═══ INPUT ═══

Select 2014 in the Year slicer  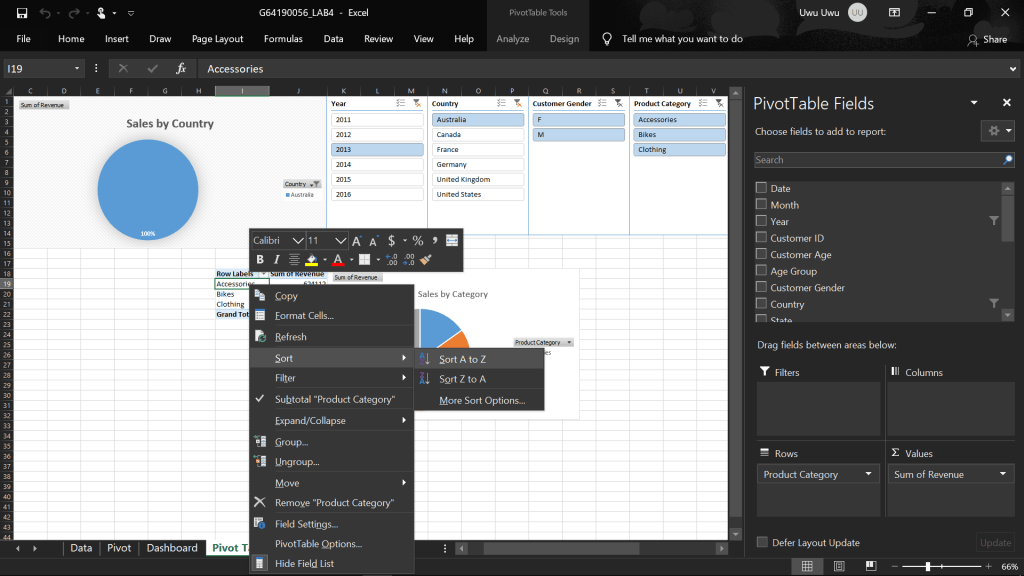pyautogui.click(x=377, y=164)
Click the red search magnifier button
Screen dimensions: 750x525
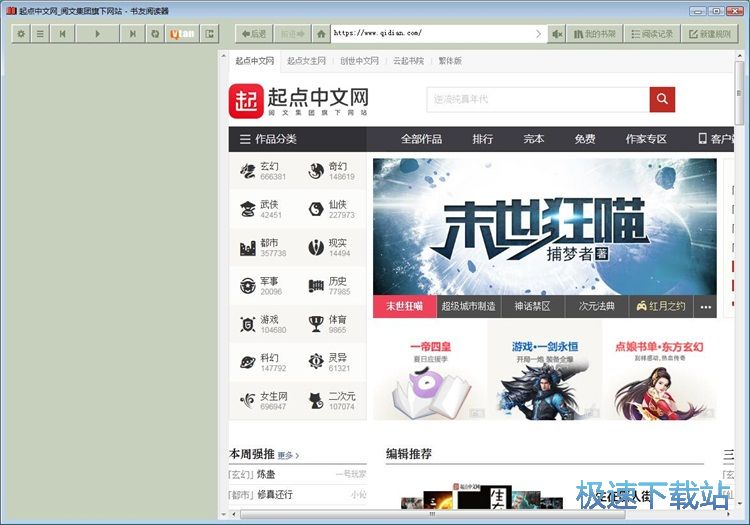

═══
═══ INPUT ═══

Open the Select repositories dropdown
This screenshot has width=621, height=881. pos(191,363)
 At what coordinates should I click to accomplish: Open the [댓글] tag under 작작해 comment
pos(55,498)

═══

▶ PROBLEM STATEMENT:
Working from the material above, restate word for word the lines between the line with "Click the red search magnifier button" and the line with "Screen dimensions: 750x525", both included, and only those.

▶ OUTPUT OF THE EXERCISE:
Click the red search magnifier button
Screen dimensions: 750x525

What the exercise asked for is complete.